Update the data from the line containing "Screen dimensions: 313x217" down to the line containing "[x=581, y=12]" by replacing "magnifying glass" with "magnifier", and leave everything else unchanged. Give back only those lines.

* Records to use:
↓

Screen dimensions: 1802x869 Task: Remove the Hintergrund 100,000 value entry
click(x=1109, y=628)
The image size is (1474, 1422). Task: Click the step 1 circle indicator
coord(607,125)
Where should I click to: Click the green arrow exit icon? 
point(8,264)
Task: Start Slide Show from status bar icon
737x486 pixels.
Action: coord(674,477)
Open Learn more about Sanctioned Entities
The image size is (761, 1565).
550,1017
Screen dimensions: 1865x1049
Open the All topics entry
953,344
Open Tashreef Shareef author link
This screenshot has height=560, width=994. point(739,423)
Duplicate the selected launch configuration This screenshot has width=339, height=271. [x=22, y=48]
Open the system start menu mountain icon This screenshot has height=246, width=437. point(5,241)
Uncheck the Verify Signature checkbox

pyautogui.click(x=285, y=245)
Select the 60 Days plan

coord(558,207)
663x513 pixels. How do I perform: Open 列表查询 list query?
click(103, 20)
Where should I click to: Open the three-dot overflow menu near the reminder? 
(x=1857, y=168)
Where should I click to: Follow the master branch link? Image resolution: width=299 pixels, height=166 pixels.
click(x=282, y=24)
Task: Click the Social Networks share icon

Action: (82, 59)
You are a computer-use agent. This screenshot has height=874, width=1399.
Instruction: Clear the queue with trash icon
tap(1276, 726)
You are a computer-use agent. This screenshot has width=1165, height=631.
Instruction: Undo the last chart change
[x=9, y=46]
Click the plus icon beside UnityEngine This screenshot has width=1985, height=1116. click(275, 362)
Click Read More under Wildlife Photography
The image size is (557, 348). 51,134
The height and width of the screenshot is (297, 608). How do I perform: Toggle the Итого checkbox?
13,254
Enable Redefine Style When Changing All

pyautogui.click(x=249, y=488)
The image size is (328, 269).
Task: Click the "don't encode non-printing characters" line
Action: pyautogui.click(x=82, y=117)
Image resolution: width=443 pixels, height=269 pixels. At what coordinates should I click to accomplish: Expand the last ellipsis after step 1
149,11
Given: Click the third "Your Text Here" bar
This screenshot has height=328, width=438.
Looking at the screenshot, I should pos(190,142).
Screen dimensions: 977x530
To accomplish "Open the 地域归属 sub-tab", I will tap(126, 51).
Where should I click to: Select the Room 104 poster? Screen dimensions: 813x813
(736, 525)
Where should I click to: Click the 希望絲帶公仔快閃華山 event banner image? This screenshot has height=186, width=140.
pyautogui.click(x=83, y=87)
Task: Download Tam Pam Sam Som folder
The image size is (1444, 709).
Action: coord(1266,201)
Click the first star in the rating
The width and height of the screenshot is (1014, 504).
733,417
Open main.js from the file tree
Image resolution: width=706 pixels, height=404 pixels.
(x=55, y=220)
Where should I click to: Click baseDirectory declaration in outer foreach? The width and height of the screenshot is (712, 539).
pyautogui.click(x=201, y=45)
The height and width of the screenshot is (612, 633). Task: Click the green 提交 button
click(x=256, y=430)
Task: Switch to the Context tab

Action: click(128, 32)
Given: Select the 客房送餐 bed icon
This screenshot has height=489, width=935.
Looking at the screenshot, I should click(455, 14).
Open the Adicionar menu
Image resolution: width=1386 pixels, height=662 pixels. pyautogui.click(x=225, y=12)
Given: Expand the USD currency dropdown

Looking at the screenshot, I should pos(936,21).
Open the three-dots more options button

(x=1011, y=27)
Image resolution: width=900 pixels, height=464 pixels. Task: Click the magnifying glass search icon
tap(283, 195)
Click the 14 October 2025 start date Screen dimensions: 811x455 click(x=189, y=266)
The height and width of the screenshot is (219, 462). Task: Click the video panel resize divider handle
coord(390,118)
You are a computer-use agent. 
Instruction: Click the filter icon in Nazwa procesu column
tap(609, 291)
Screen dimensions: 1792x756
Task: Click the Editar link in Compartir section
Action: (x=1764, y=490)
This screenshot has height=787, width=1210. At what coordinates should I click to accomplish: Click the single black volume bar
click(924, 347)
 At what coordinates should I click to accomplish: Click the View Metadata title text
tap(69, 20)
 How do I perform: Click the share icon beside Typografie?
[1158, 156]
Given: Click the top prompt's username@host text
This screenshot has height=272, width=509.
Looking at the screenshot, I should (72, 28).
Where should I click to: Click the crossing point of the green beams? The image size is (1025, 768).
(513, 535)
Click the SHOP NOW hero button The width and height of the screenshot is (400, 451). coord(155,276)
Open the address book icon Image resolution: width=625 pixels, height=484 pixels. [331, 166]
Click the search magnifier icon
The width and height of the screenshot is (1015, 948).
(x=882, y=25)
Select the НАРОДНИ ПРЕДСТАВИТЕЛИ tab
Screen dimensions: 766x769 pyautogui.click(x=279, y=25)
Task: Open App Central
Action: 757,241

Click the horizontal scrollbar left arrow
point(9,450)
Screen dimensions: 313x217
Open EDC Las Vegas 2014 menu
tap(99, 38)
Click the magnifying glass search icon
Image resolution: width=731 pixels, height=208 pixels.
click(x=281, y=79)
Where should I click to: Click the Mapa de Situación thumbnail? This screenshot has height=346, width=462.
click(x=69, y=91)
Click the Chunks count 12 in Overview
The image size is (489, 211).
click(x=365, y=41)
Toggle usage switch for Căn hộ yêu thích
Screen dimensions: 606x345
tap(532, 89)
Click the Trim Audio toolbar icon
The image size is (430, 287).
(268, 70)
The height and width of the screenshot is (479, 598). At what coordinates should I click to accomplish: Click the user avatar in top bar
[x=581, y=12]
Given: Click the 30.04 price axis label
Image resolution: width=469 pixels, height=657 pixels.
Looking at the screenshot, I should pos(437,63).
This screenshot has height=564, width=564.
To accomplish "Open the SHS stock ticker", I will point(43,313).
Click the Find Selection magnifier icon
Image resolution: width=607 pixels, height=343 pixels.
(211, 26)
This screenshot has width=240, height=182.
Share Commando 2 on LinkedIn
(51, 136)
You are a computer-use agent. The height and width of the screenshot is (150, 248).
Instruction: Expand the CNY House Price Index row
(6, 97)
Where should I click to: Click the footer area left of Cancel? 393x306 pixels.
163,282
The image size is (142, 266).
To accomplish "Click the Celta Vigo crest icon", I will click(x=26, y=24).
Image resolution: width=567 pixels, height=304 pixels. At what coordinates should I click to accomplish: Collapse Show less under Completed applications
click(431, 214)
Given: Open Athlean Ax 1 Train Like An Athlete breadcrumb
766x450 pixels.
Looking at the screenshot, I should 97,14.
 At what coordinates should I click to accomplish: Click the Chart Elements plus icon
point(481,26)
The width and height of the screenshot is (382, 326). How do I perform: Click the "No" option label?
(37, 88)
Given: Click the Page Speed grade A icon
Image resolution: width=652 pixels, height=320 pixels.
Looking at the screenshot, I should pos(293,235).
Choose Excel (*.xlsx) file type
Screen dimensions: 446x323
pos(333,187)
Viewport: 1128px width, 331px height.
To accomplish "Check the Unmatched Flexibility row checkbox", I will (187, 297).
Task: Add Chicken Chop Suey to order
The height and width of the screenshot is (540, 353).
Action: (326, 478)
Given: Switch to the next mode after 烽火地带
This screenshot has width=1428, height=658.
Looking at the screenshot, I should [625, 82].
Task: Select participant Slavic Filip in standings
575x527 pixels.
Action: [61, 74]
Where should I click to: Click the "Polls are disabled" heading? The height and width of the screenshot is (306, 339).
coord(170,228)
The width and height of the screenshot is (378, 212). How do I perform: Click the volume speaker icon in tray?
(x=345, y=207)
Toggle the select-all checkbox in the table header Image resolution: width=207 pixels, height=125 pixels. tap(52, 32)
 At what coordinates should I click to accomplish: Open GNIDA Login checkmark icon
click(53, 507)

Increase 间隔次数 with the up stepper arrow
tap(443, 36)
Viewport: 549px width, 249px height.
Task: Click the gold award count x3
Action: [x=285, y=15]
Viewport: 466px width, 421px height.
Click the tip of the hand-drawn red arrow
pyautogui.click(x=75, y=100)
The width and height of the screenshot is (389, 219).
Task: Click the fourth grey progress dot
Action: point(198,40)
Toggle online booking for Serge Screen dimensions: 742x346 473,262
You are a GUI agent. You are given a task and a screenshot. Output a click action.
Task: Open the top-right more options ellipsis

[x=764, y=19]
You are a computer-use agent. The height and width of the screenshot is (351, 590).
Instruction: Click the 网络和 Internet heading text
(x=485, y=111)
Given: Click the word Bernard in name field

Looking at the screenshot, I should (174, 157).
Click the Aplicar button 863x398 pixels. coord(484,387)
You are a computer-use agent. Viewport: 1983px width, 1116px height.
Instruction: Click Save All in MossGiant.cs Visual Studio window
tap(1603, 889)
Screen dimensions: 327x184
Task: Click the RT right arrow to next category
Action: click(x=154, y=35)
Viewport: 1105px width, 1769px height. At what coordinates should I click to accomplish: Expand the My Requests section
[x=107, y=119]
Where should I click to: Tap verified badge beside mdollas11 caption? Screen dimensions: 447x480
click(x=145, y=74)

↑

* Solution to this problem:
Screen dimensions: 313x217
Open EDC Las Vegas 2014 menu
tap(99, 38)
Click the magnifier search icon
Image resolution: width=731 pixels, height=208 pixels.
click(x=281, y=79)
Where should I click to: Click the Mapa de Situación thumbnail? This screenshot has height=346, width=462.
click(x=69, y=91)
Click the Chunks count 12 in Overview
The image size is (489, 211).
click(x=365, y=41)
Toggle usage switch for Căn hộ yêu thích
Screen dimensions: 606x345
tap(532, 89)
Click the Trim Audio toolbar icon
The image size is (430, 287).
(268, 70)
The height and width of the screenshot is (479, 598). At what coordinates should I click to accomplish: Click the user avatar in top bar
[x=581, y=12]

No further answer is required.